• **INSTRUCTIONS TO FOLLOW**:
Please find every line in the entries below that contains the string "computer", and copy it.

• **SOURCE INFORMATION**:
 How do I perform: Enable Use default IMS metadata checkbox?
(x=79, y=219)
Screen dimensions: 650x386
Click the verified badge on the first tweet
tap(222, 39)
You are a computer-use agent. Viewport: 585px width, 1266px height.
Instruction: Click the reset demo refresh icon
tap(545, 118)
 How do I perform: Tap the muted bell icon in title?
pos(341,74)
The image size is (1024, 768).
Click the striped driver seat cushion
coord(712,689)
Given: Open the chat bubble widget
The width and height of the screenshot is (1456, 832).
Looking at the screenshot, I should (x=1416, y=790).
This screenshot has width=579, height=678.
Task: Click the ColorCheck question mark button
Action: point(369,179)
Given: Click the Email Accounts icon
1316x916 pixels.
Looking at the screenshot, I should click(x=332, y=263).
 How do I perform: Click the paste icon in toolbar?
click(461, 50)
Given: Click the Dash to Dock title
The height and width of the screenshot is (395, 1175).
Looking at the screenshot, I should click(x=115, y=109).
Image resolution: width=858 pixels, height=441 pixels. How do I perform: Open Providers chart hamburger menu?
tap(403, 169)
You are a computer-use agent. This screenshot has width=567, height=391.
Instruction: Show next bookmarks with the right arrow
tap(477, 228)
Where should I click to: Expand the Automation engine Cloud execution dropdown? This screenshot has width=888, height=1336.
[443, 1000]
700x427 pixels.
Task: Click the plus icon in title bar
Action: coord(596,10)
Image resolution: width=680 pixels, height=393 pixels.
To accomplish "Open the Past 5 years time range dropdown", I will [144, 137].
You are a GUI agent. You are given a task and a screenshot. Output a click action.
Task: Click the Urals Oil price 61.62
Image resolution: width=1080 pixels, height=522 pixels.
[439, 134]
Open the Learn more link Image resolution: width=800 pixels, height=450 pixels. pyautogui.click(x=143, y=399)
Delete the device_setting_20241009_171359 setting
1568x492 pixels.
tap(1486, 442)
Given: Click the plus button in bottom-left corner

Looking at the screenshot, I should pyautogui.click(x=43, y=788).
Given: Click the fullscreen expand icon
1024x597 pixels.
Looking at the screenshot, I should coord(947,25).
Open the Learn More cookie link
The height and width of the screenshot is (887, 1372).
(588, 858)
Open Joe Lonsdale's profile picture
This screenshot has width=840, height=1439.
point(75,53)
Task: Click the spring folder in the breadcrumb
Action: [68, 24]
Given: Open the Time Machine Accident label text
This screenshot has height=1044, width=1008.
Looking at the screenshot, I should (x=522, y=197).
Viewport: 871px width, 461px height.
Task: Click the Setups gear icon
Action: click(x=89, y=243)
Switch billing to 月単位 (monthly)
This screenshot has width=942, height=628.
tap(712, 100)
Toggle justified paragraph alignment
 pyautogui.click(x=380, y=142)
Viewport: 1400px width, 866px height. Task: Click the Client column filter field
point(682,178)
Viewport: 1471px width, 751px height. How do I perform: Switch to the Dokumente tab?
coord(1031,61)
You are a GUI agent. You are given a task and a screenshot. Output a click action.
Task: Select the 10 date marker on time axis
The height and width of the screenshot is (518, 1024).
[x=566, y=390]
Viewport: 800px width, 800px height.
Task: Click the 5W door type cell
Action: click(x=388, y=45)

• **TASK ANSWER**:
You are a computer-use agent. Viewport: 585px width, 1266px height.
You are a computer-use agent. This screenshot has width=567, height=391.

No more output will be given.